**REQUIREMENT:**
Repeat each record word for word. Leave nothing out.

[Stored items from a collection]
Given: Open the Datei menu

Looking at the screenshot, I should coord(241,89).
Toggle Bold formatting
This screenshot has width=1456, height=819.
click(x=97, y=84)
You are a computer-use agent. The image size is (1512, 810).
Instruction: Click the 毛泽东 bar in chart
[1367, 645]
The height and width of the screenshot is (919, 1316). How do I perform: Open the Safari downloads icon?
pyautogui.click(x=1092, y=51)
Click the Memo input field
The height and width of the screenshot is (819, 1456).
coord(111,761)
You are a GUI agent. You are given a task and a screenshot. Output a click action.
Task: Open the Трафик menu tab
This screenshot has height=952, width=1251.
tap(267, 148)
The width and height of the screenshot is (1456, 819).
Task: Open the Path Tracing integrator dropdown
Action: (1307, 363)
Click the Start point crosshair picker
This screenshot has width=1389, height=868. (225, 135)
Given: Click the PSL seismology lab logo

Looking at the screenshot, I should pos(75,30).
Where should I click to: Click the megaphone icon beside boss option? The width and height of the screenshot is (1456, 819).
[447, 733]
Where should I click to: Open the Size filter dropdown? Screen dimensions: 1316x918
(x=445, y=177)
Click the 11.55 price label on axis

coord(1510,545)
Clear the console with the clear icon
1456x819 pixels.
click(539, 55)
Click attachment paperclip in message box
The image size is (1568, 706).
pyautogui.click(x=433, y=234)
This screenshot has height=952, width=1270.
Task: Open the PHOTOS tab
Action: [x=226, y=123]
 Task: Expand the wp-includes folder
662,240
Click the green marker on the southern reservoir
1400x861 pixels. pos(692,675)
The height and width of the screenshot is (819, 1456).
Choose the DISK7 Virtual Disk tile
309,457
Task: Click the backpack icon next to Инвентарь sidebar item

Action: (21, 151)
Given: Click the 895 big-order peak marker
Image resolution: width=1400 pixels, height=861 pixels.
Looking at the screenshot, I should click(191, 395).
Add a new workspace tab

**ANSWER FOR THE TASK:**
Given: Open the Datei menu

Looking at the screenshot, I should coord(241,89).
Toggle Bold formatting
This screenshot has width=1456, height=819.
click(x=97, y=84)
You are a computer-use agent. The image size is (1512, 810).
Instruction: Click the 毛泽东 bar in chart
[1367, 645]
The height and width of the screenshot is (919, 1316). How do I perform: Open the Safari downloads icon?
pyautogui.click(x=1092, y=51)
Click the Memo input field
The height and width of the screenshot is (819, 1456).
coord(111,761)
You are a GUI agent. You are given a task and a screenshot. Output a click action.
Task: Open the Трафик menu tab
This screenshot has height=952, width=1251.
tap(267, 148)
The width and height of the screenshot is (1456, 819).
Task: Open the Path Tracing integrator dropdown
Action: (1307, 363)
Click the Start point crosshair picker
This screenshot has width=1389, height=868. (225, 135)
Given: Click the PSL seismology lab logo

Looking at the screenshot, I should pos(75,30).
Where should I click to: Click the megaphone icon beside boss option? The width and height of the screenshot is (1456, 819).
[447, 733]
Where should I click to: Open the Size filter dropdown? Screen dimensions: 1316x918
(x=445, y=177)
Click the 11.55 price label on axis

coord(1510,545)
Clear the console with the clear icon
1456x819 pixels.
click(539, 55)
Click attachment paperclip in message box
The image size is (1568, 706).
pyautogui.click(x=433, y=234)
This screenshot has height=952, width=1270.
Task: Open the PHOTOS tab
Action: [x=226, y=123]
 Task: Expand the wp-includes folder
662,240
Click the green marker on the southern reservoir
1400x861 pixels. pos(692,675)
The height and width of the screenshot is (819, 1456).
Choose the DISK7 Virtual Disk tile
309,457
Task: Click the backpack icon next to Инвентарь sidebar item

Action: (21, 151)
Given: Click the 895 big-order peak marker
Image resolution: width=1400 pixels, height=861 pixels.
Looking at the screenshot, I should click(191, 395).
Add a new workspace tab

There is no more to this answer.